The word tourist describes someone who is visiting South Africa for a limited time and is probably not going to buy a property here - so why is the tourism industry so important to the real estate sector?
“There are two main reasons,” says Gerhard Kotzé, MD of estate agency group RealNet, “the first being the jobs that tourism creates directly, and the rising number of people that are thus enabled to become tenants, home buyers and property investors.”
According to the latest available figures from Stats SA, almost 700 000 people were employed in SA’s tourism sector in 2016, compared to just over 500 000 in 2006. “This means that more people are employed in tourism now than in mining, and that tourism has proved to be better at creating new jobs over the past few years than manufacturing,” notes Kotzé.
“In 2016 total employment in South Africa, both formal and informal, amounted to 15.8 million people, of which 4.4% (or one in every 23) were directly employed in the tourism sector, which includes road and air transport, food and beverage, accommodation, tourism-related retail and travel agency services.
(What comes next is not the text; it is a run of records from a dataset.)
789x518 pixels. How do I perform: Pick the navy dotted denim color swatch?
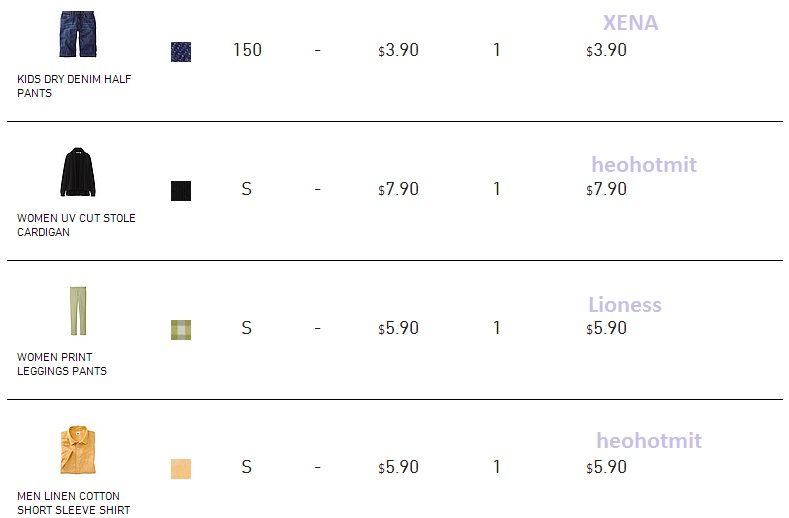181,52
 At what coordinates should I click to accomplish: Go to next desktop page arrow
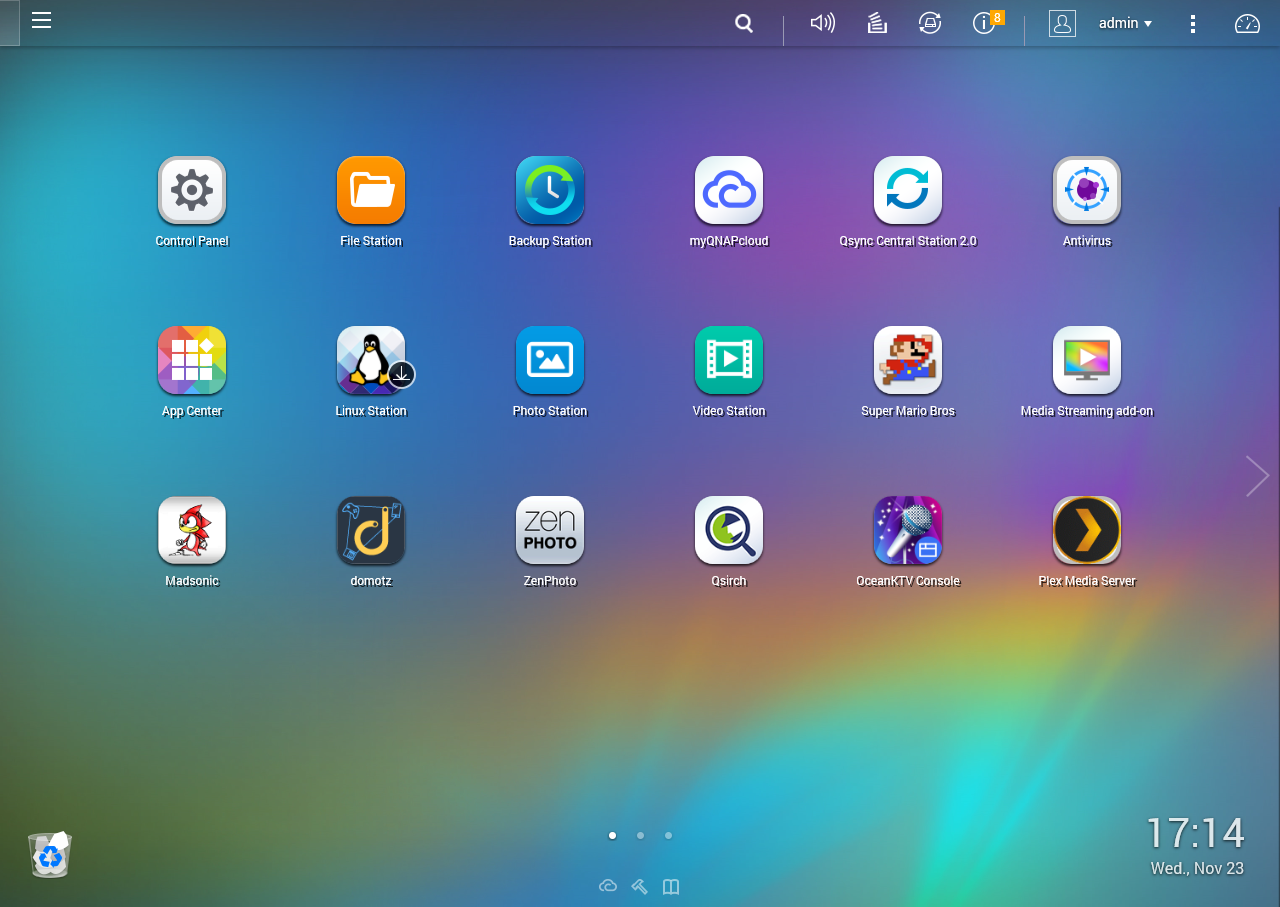pyautogui.click(x=1256, y=476)
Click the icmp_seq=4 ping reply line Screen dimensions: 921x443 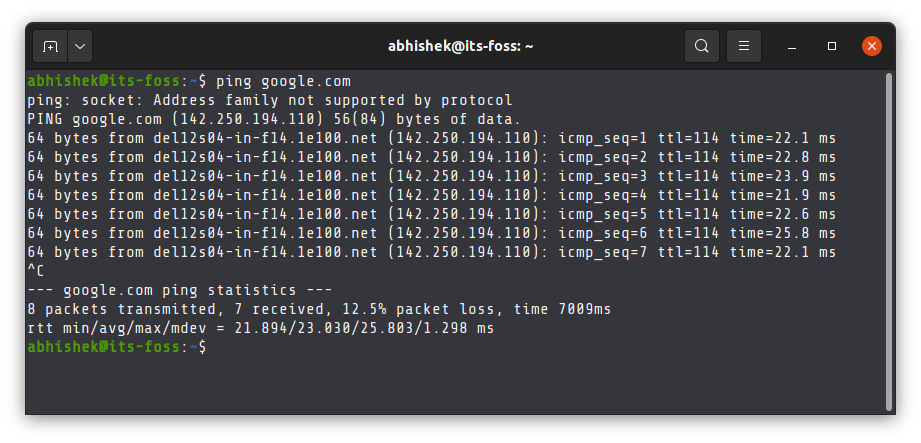431,195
What is more, white citizens accounted for only 9% of the tourism workforce, indicating that the sector is a leader in transformation and empowerment.”
Kotzé says the second reason for the real estate sector - and the rest of SA - to get excited about tourism is how much tourists spend, and how much good that money could do in expanding the economy and creating even more employment.
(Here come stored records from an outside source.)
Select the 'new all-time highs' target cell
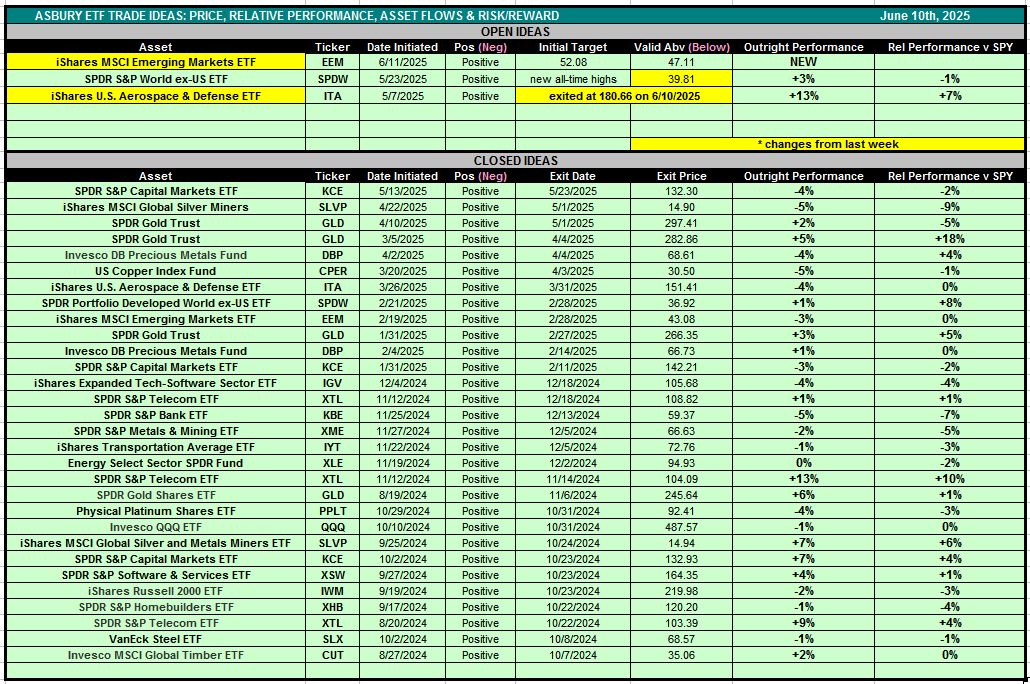This screenshot has width=1030, height=684. [x=573, y=79]
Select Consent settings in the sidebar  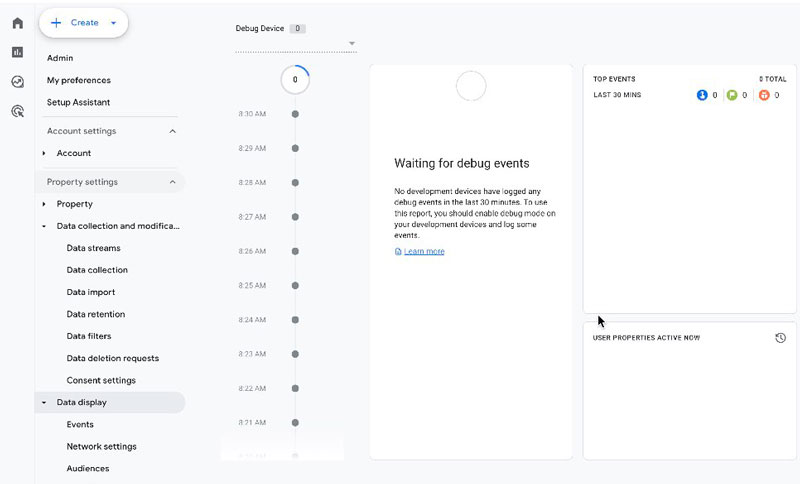pos(101,380)
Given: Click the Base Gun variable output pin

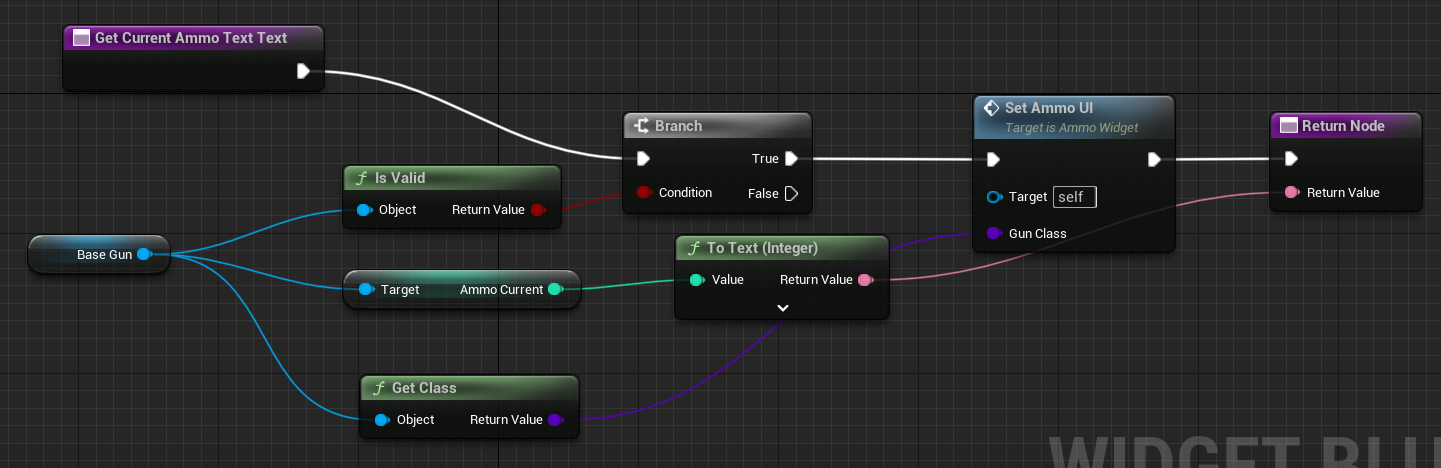Looking at the screenshot, I should point(144,254).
“The Stats SA figures show that the sector contributed a total of R186 billion to the economy in 2016, with R144 billion coming from domestic tourism and R42 billion being the net gain from inbound spending less the amount spent by SA tourists to other countries.”
To put this in perspective, he says it is a bigger amount than the total currently being generated by agriculture and construction put together, and equal to about 80% of what mining generates.
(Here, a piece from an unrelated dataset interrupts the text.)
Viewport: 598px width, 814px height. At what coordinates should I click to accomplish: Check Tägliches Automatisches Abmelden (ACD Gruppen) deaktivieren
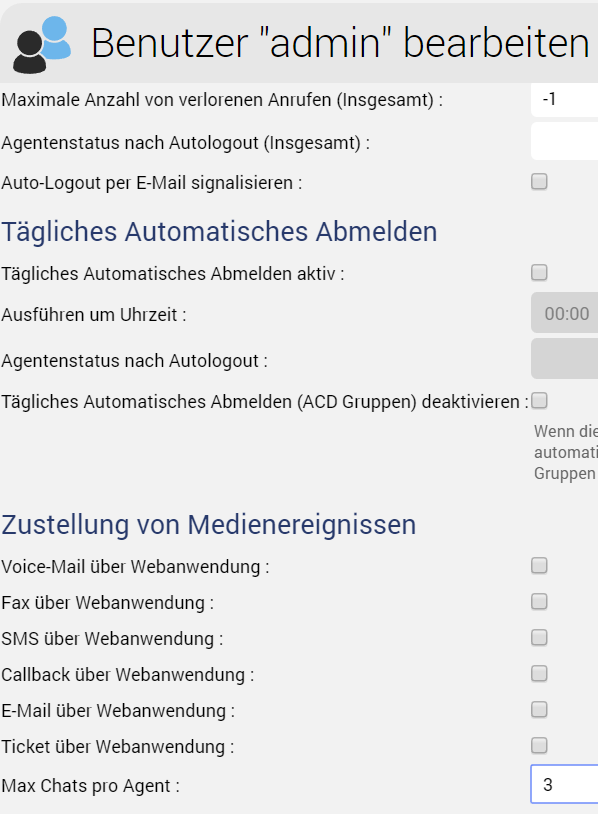[x=539, y=401]
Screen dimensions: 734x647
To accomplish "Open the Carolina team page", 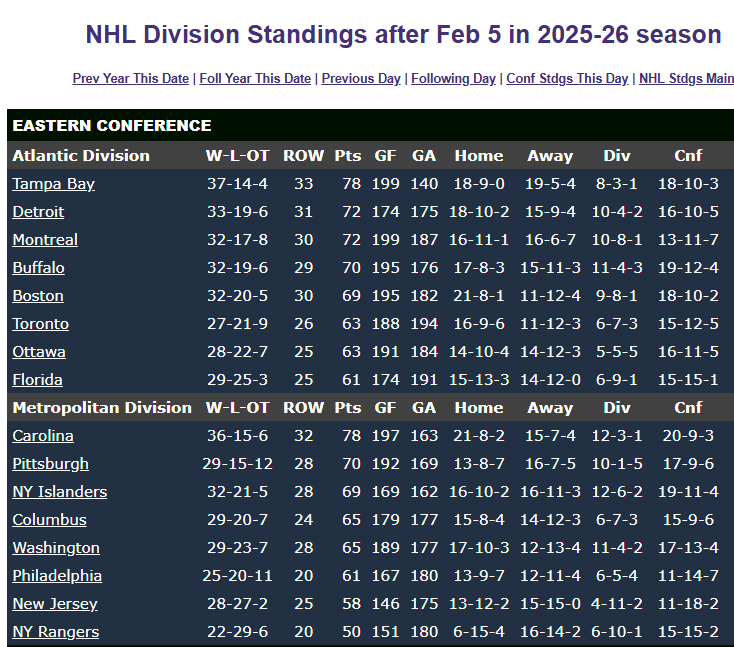I will click(x=43, y=436).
“It is also 186 times the amount the government has just allocated to build new student housing at 17 institutions around the country, 186 times what Nissan has spent over the past three years to upgrade its massive car manufacturing plant in Rosslyn, and 186 times the amount that the City of Cape Town raised last year to expand its sustainable water infrastructure,” says Kotzé.
“So the news that tourism is growing is definitely a reason for real estate and many other industries to celebrate.”
The latest stats show that 9.5% more foreign tourists entered SA in March this year than in March 2017. Most of these (almost 69%) were visitors from neighbouring African countries and 29.5% were overseas tourists, with the balance coming from the rest of Africa. The countries of origin with the highest increases in the number of tourists to SA were Botswana, Angola, Germany, Australia, Cameroon and Ghana.